I spent a lot of time in NY thinking. Rebuilding. Finding myself again. Figuring out what it was that I wanted. While I talked to J the whole time, my guilt was constantly growing. I was being unfair and selfish to someone I’d promised to spend the rest of my with. What kind of person was I becoming? This wasn’t me. Wasn’t who I was raised to be. This was someone altogether different. How did I get to this point?
At home, my husband was promising me that he understood. That he finally got it. That he could be the man I was in love with, the man I stood on an alter with and pledged myself to. And a large part of me believed him. So I flew back to him. Flew back to try again. Flew back to see if we could both forgive; him my indiscretion and me all the past hurts.
For over two months, J and I continued to speak. Continued to share our lives and our wishes and thoughts and laughter. When I was home and lonely, he was there. When I read something that made me laugh, he was there. He made it easy to believe him when he said he’d be around for whatever I needed.
But in the end, it was always there. The guilt. The remorse. I was hurting so many people in this equation. By continuing this relationship, I was continuing to substitute J for what I wasn’t getting from my husband, and I wasn’t giving my husband a chance to fill those voids–to make good on his promise that he could be again everything that I needed. We could have gone on that way indefinitely. I was robbing from Peter to pay Paul and it was wrong. For anything to work, I needed to go all in.
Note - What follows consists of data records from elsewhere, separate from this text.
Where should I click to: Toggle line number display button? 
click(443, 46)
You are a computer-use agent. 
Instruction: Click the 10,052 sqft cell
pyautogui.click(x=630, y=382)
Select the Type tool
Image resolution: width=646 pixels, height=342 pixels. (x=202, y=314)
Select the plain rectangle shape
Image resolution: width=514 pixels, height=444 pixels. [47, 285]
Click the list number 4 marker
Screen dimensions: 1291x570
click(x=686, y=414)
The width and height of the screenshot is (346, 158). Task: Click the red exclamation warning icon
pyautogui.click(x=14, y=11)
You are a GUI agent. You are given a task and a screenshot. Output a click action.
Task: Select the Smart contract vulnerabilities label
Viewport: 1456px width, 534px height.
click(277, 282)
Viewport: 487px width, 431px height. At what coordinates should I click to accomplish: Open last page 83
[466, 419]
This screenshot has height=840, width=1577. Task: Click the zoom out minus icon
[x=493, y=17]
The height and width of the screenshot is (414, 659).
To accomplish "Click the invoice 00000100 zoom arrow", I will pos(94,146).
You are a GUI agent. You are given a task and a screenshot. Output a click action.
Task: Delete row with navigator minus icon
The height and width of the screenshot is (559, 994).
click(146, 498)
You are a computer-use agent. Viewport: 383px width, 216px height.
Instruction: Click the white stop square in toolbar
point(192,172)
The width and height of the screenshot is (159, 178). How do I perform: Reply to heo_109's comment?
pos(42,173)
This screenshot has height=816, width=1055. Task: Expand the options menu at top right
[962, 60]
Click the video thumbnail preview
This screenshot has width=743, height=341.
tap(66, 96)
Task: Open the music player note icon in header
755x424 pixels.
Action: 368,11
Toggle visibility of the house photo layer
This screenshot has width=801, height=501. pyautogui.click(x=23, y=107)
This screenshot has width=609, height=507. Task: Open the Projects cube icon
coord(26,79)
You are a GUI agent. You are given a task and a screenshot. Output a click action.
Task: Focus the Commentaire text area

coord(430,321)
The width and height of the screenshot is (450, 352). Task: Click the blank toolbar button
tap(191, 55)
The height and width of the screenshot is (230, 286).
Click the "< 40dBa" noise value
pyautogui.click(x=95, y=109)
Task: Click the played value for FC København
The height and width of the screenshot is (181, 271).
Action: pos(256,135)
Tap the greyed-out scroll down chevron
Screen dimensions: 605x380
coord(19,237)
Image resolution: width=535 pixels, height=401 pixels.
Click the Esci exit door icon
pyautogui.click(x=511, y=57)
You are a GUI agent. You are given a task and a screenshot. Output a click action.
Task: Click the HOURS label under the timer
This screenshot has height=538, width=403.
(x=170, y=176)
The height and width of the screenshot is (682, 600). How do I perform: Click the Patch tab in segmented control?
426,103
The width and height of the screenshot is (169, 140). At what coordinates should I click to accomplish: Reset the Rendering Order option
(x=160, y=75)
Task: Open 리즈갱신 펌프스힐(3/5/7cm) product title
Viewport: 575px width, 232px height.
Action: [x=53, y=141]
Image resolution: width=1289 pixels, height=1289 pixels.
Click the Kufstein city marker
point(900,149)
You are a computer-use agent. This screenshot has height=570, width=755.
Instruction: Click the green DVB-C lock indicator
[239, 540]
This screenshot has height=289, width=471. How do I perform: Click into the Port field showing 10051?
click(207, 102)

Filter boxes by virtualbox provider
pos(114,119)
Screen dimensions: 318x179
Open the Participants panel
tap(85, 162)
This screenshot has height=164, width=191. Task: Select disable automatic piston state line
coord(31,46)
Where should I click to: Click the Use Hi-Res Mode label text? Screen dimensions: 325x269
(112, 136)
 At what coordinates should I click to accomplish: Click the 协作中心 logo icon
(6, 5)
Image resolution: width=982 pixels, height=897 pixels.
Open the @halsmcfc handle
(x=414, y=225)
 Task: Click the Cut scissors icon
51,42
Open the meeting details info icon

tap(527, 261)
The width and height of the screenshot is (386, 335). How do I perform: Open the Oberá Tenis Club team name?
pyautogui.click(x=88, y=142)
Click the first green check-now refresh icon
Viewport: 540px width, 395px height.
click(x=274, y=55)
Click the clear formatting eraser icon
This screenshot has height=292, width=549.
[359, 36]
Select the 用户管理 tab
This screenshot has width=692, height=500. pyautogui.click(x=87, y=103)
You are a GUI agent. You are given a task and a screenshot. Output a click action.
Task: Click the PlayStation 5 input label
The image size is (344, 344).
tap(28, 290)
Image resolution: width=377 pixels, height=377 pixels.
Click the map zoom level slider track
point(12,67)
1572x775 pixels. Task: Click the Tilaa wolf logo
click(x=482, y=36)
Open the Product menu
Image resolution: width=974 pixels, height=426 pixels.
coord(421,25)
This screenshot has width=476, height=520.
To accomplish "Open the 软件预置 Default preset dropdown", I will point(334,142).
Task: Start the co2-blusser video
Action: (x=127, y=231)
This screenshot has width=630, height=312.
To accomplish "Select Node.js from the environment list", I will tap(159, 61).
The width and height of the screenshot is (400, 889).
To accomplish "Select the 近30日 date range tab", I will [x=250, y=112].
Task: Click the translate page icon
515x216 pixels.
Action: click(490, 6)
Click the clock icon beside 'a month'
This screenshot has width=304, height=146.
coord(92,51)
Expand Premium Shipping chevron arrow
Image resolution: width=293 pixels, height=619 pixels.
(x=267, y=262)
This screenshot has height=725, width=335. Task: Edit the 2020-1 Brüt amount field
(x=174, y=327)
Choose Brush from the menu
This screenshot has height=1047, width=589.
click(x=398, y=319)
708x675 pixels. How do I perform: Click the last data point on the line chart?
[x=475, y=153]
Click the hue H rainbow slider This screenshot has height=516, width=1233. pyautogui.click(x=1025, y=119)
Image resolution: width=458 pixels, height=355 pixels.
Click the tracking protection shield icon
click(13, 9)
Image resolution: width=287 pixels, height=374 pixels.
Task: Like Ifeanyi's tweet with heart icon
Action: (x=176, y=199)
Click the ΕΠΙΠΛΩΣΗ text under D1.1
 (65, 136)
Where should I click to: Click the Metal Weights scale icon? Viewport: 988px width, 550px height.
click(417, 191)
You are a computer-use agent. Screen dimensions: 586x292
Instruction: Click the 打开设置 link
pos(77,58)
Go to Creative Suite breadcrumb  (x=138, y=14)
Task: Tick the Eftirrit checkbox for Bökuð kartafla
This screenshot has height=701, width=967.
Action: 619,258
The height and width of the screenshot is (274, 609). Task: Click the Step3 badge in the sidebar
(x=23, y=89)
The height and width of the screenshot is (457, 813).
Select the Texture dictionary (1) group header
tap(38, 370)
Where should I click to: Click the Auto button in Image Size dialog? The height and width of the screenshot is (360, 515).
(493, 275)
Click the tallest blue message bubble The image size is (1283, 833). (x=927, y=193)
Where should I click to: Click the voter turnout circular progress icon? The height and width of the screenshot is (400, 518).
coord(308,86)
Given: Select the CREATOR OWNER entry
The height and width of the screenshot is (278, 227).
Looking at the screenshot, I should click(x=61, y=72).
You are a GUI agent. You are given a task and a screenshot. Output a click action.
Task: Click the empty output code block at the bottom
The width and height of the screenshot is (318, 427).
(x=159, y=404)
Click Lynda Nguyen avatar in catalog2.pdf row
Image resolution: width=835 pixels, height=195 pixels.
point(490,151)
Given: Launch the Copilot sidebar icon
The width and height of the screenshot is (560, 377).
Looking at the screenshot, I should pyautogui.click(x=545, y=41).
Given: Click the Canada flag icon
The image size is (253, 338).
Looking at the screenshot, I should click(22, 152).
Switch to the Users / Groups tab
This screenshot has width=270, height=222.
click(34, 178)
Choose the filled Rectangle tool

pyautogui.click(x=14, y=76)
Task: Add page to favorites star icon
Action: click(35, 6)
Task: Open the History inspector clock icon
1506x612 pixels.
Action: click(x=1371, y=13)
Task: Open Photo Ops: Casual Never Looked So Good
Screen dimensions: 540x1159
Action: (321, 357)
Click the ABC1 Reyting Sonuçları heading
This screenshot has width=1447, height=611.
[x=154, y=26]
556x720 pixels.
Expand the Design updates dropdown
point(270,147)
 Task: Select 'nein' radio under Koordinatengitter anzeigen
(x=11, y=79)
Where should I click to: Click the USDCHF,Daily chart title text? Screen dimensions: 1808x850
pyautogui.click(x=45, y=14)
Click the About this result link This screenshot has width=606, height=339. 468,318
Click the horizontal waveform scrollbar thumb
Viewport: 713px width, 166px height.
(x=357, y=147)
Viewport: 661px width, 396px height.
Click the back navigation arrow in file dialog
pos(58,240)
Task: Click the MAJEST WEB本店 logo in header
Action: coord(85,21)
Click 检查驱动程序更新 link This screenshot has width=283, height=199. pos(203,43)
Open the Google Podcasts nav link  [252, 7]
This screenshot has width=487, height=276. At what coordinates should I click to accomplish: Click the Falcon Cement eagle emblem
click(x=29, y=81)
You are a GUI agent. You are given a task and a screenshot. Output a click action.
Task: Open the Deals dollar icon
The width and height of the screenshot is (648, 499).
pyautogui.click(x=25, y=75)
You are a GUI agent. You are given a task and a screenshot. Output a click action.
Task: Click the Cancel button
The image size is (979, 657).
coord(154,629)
And so I let go. I let go of J and I stopped standing on the fence. I stopped all but the smallest, infrequent contact and gave myself back to my husband. It’s sink or swim time, and it’s the only way. It’s been a difficult and messy, messy part of my life. In the end, it was a matter of shit, or get off the pot. I either needed to allow the man I married to BE that man, or cut the chord and allow us to go our separate ways. I’m choosing to let him be that man. I believe in his efforts. I believe in us.